* [TEXT SEGMENT]:
====
Peter Baer Galvin (S4, W3) is the Chief Technologist for Corporate Technologies, Inc., a systems integrator and VAR, and was the Systems Manager for Brown University's Computer Science Department. He has written articles for Byte and other magazines. He wrote the "Pete's Wicked World" and "Pete's Super Systems" columns at SunWorld. He is currently contributing editor for Sys Admin, where he manages the Solaris Corner. Peter is co-author of the Operating Systems Concepts and Applied Operating Systems Concepts textbooks. As a consultant and trainer, Peter has taught tutorials on security and system administration and has given talks at many conferences and institutions on such topics as Web services, performance tuning, and high availability.
Simson L. Garfinkel (S1) is an Associate Professor at
the Naval Postgraduate School in Monterey, CA, and a fellow at the Center for Research on Computation and Society at Harvard University. He is also the founder of Sandstorm Enterprises, a computer security firm that
develops advanced computer forensic tools used by businesses and
governments to audit their systems. Garfinkel has research interests in computer forensics, the
emerging field of usability and security, information policy, and
terrorism. He has actively researched and published in these areas
for more than two decades. Hewrites a monthly column for CSO Magazine, , for which he has
been awarded four national journalism awards, and is the author or co-author of fourteen books on computing. He is perhaps best known for Database Nation: The Death of Privacy in the 21st Century and for Practical UNIX and Internet Security.
Peter Honeyman (T3) is Research Professor of Information at the University of Michigan and Scientific Director of the Center for Information Technology Integration, where he leads a team of scientists, engineers, and students developing the Linux-based open source reference implementation of NFSv4 and its extensions for high end computing. With 25 years of experience building middleware for file systems, security, and mobile computing—including Honey DanBer UUCP, PathAlias, MacNFS, Disconnected AFS, and WebCard (the first Internet smart card)—Honeyman is regarded as one of the world's leading experimental computer scientists.
James Mauro (T4) is a Senior Staff Engineer in the Performance and Availability Engineering group at Sun Microsystems. Jim's current interests and activities are centered on benchmarking Solaris 10 performance, workload analysis, and tool development. This work includes Sun's new Opteron-based systems and multicore performance on Sun's Chip Multithreading (CMT) Niagara processor. Jim resides in Green Brook, New Jersey, with his wife and two sons. He spent most of his spare time in the past year working on the second edition of Solaris Internals. Jim co-authored the first edition of Solaris Internals with Richard McDougall and has been writing about Solaris in various forums for the past eight years.
====
* [EXERCISE INSTRUCTIONS]: Summarize the biographies in two sentences. The lines are not needed for any part of this exercise.

* [ENTRIES SHOWN]:
====
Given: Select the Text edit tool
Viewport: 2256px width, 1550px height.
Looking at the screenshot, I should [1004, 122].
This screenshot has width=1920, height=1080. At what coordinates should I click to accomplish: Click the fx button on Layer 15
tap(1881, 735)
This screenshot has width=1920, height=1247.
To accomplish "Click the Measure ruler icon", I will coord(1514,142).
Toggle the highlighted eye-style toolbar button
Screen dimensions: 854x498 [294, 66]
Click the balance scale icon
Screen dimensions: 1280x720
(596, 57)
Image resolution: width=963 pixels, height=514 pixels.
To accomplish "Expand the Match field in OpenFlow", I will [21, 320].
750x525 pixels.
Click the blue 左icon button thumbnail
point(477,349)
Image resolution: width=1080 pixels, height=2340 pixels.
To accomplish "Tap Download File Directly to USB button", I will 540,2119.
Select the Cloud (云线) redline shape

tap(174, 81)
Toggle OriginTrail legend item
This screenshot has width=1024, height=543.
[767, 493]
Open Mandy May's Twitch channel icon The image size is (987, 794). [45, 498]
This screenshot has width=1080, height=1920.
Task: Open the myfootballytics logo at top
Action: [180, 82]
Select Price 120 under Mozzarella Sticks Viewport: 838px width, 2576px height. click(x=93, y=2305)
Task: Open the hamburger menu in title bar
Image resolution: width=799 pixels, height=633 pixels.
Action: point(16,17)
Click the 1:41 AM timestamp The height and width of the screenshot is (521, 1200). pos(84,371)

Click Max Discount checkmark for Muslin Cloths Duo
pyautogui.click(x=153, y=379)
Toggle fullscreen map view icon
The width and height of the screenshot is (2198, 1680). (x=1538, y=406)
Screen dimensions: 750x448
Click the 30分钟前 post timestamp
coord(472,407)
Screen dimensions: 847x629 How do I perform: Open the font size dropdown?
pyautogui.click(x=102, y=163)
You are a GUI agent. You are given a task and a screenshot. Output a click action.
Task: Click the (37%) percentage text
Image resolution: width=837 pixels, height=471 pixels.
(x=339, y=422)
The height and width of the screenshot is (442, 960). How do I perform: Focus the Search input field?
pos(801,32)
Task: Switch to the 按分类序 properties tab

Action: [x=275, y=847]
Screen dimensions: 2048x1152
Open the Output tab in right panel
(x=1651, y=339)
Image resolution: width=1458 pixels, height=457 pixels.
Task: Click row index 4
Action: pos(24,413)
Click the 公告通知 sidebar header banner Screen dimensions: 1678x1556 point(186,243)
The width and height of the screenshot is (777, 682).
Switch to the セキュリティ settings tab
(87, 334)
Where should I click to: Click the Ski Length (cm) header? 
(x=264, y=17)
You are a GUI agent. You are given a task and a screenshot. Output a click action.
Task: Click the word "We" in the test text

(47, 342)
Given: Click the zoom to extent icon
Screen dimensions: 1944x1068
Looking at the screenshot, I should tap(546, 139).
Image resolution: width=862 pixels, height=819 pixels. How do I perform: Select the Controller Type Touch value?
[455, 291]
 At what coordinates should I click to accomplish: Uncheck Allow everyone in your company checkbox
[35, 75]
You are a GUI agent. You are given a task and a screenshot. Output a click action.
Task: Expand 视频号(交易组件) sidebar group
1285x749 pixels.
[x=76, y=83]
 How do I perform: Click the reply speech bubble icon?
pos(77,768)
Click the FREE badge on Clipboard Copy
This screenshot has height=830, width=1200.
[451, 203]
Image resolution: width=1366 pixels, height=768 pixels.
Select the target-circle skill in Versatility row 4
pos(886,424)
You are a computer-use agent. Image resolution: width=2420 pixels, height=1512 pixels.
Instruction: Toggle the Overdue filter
====
* [THE REPLY]: The biographies describe four people in computing: Peter Baer Galvin, Chief Technologist for Corporate Technologies and co-author of operating systems textbooks; Simson L. Garfinkel, an Associate Professor at the Naval Postgraduate School and author or co-author of fourteen books on computing; Peter Honeyman, a Research Professor at the University of Michigan who leads a team developing the reference implementation of NFSv4; and James Mauro, a Senior Staff Engineer at Sun Microsystems. Their work covers system administration, computer security and forensics, file systems and middleware, and Solaris performance.